C’est un film en dents de scie, inégal, tout en énergies et tout en ratés. C’est-à-dire que le film ménage des instants intenses, puissants et rentre-dedans (l’accouchement d’une adolescente qui s’est faite violer, le volage dans les plumes entre Viard et Foïs, Kiberlain en larmes…), pour, la seconde d’après, (re)tomber dans la routine d’un récit qui ne tient pas la distance du flux tendu (et un flux tendu de deux heures, faut savoir le tenir ma cocotte, sinon on s’emmerde). Suivant à la semelle le quotidien de la brigade de protection des mineurs, Maïwenn et sa co-scénariste Emmanuelle Bercot croient bon de développer des intrigues parallèles pas spécialement intéressantes (divorce, anorexie, amorce d’une histoire d’amour…) qui nagent en eaux tièdes et parasitent la force de leur vision, supposée vériste, sur le travail difficile de ces femmes et de ces hommes faisant corps ensemble contre une adversité, une horreur à multiples visages, et qui, bizarrement, passent leur temps à gueuler et à se chamailler (au boulot comme dans le privé).
On passera sous silence plusieurs scènes trop appuyées, limite démago, tels ces enfants roumains se mettant à danser dans un bus sur du Breakbot (ils ont du goût dans la police) alors qu’ils viennent d’être arrachés à leurs parents, ou encore ce présumé coupable intouchable qu'on protège en haut lieu, ou encore cette mère et son petit garçon dont elle doit se séparer, et ce petit garçon de hurler et de pleurer longtemps devant la caméra pour on ne sait quelle raison, sinon celle de provoquer une émotion à tout prix, martelée jusqu’à l’os dans le crâne du spectateur (attends, je vais filmer la morve aussi, ça fait trop réaliste).
Et de réalisme, parlons-en : trop de réel tue le réel, ou trop d’impro tue l’impro, c’est comme on voudra, et Polisse donne davantage l’impression d’observer des acteurs prodiguer des cours d’improvisation plutôt que de jouer vraiment un personnage (Bercot et Elkaïm, par exemple, ne sont jamais justes), style "Bon là, on fait une soirée jeux, alors on y va, lâchez-vous et on voit ce que ça donne ; là, on va devoir se prendre la tête ; là, on va danser en boîte de nuit, tiens Joey, tu veux faire un pas de danse tout pourri pour faire genre ?", etc.
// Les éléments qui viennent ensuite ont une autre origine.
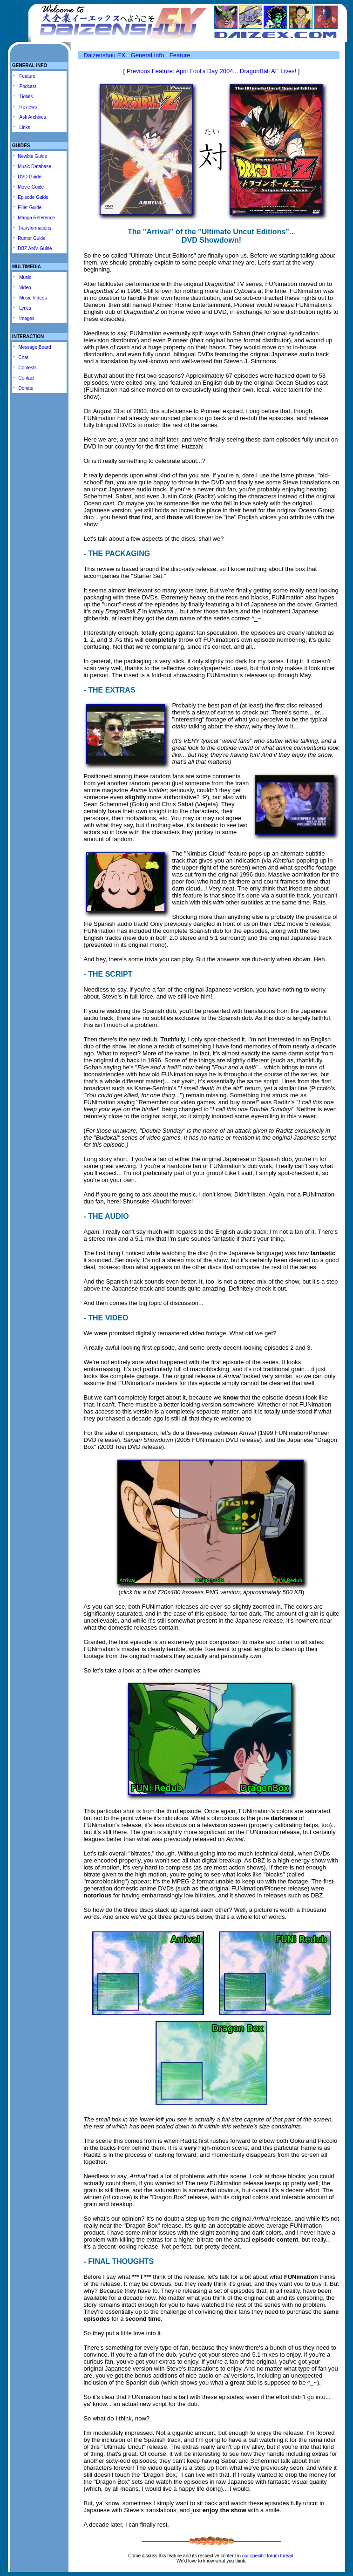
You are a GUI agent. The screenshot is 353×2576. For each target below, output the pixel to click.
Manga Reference (36, 217)
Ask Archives (33, 117)
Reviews (28, 106)
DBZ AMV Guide (35, 248)
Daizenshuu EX (104, 55)
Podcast (28, 86)
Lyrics (25, 308)
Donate (25, 388)
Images (26, 318)
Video (25, 287)
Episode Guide (33, 197)
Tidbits (26, 96)
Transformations (34, 228)
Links (25, 127)
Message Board (34, 347)
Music (25, 277)
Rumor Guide (31, 238)
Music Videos (33, 297)
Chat (23, 357)
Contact (26, 378)
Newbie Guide (32, 156)
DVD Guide (29, 176)
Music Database (34, 166)
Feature (27, 76)
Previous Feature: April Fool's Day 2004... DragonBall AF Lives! (212, 71)
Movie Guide (31, 187)
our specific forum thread (267, 2555)
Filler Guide (29, 207)
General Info (147, 55)
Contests (27, 367)
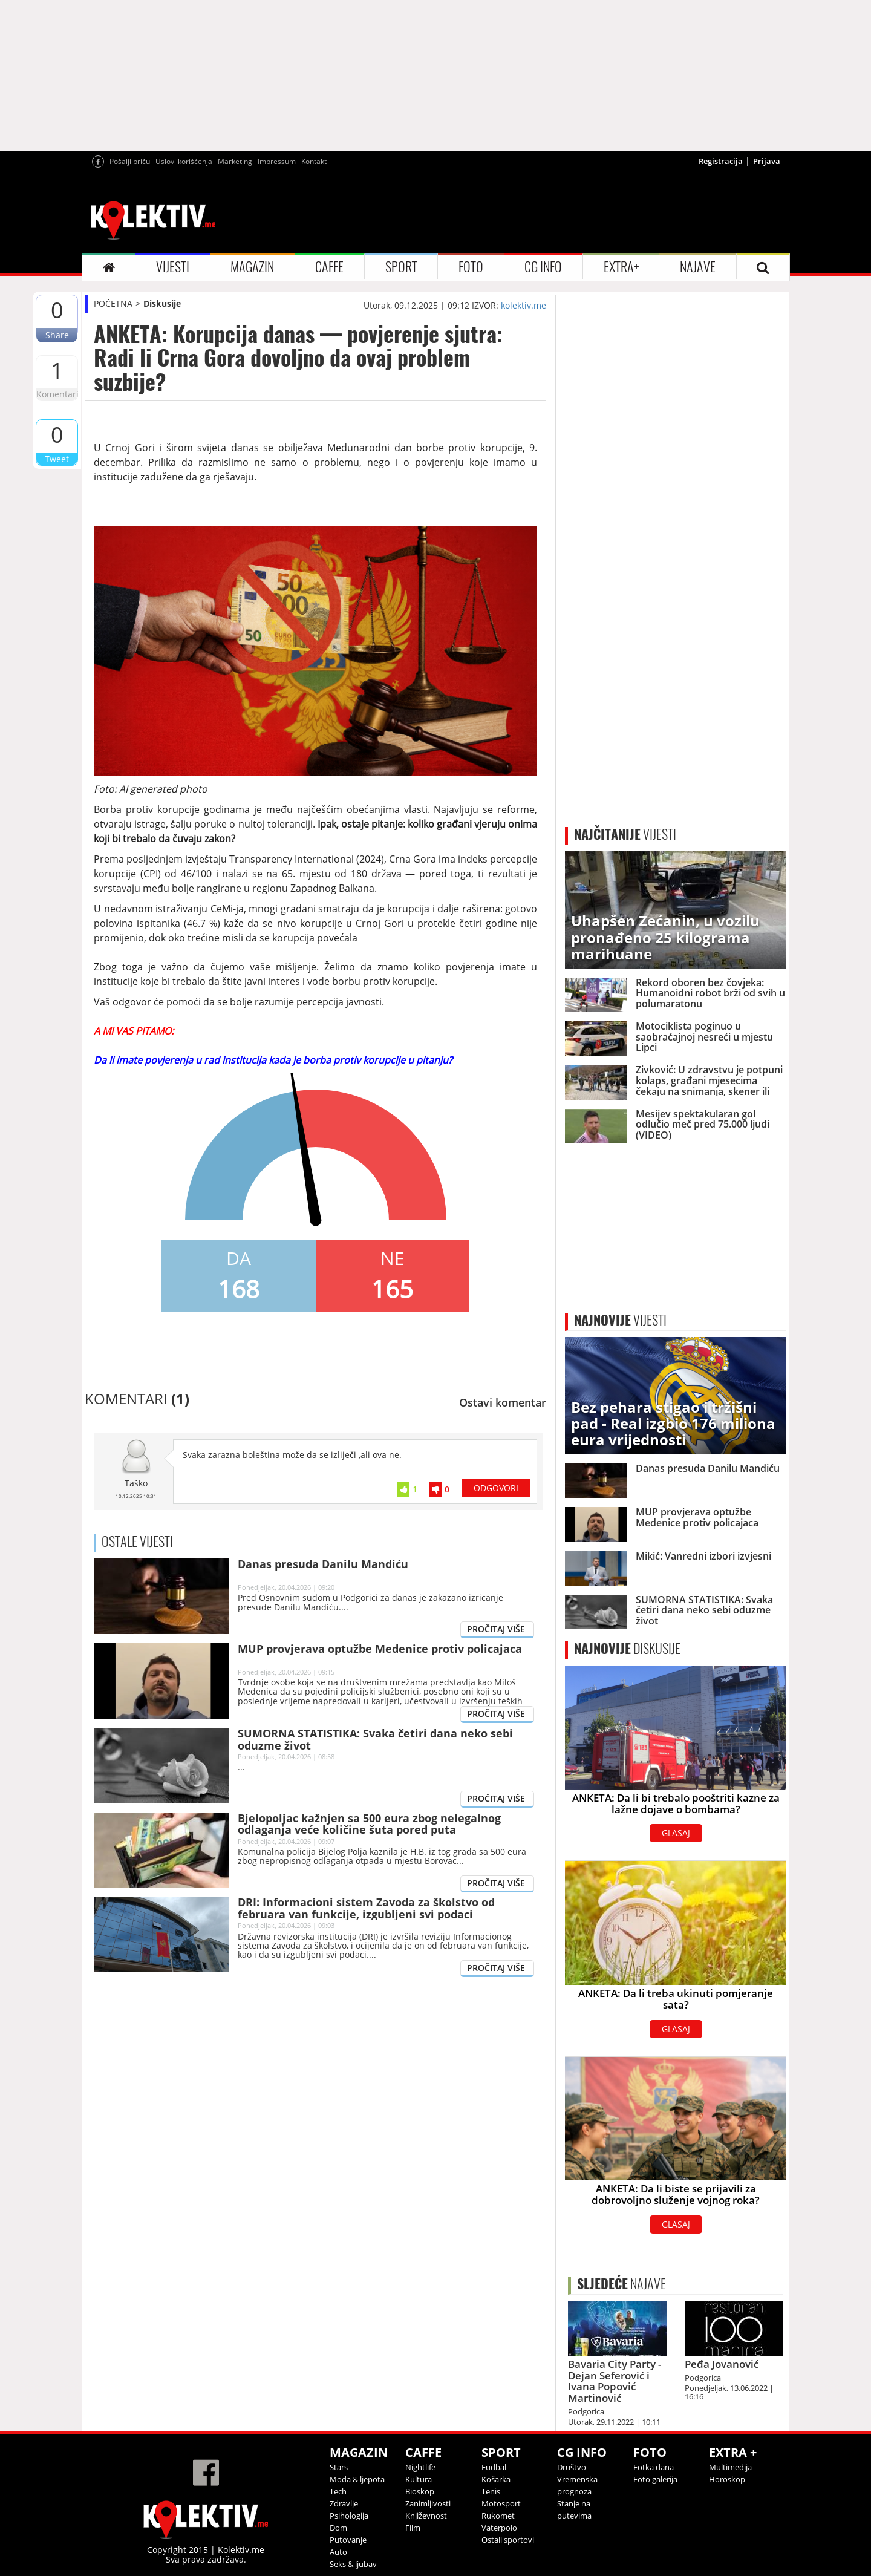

On n’y croit pas toujours parce que ça sonne souvent creux, voulu, calculé (la discussion politique à la cantine, celle sur les hommes et leur bite au restaurant).
Faut dire aussi que chacun a hérité d’un rôle-poncif, d’un joli cliché éloigné du prétendu réalisme affiché par le film comme un étendard glorieux, hyper-vendeur : l’écorché vif, l’intello, la bobo qui mange des croissants bio, le chef cool, le super chef pas cool, la rebeu de service (et le black, il est où le black ?), la lesbienne alcoolique en cuir (et pourquoi pas un gay en talons aiguilles accroc au poppers ?) et le beauf qui a une photo de Johnny (ah beh non, ils n’ont pas de goût finalement) dédicacée sur son bureau et porte des maillots de foot (tu parles d’une grâce…). Le seul à littéralement crever l’écran, à ne pas en faire "trop", c’est Joeystarr, et parce que ce mec est déjà, a toujours été hors limites, dans l’excès.
On aurait presque envie que tous les autres dégagent pour que Polisse se concentre uniquement sur lui, son visage cassé, son histoire, son regard, ses gestes et sa présence (mais c'eut été un autre film). Du coup, le film se regarde à moitié emballé (tandis que l’autre rumine), et c’est vraiment dommage parce qu’on voudrait l’aimer en entier, Polisse, même pour ses bévues et même pour ses défauts. La fin, complètement ratée, maladroite (le montage parallèle est assez grossier), sensationnelle dans le mauvais sens du terme, vient clore le film comme si elle s’amusait à résumer celui-ci en deux minutes et en deux mots : exagéré et bancal. On a dit que Polisse secouait les tripes ; disons plus simplement qu’il provoque une bonne aérophagie propre à ravir les amateurs d’expériences molles.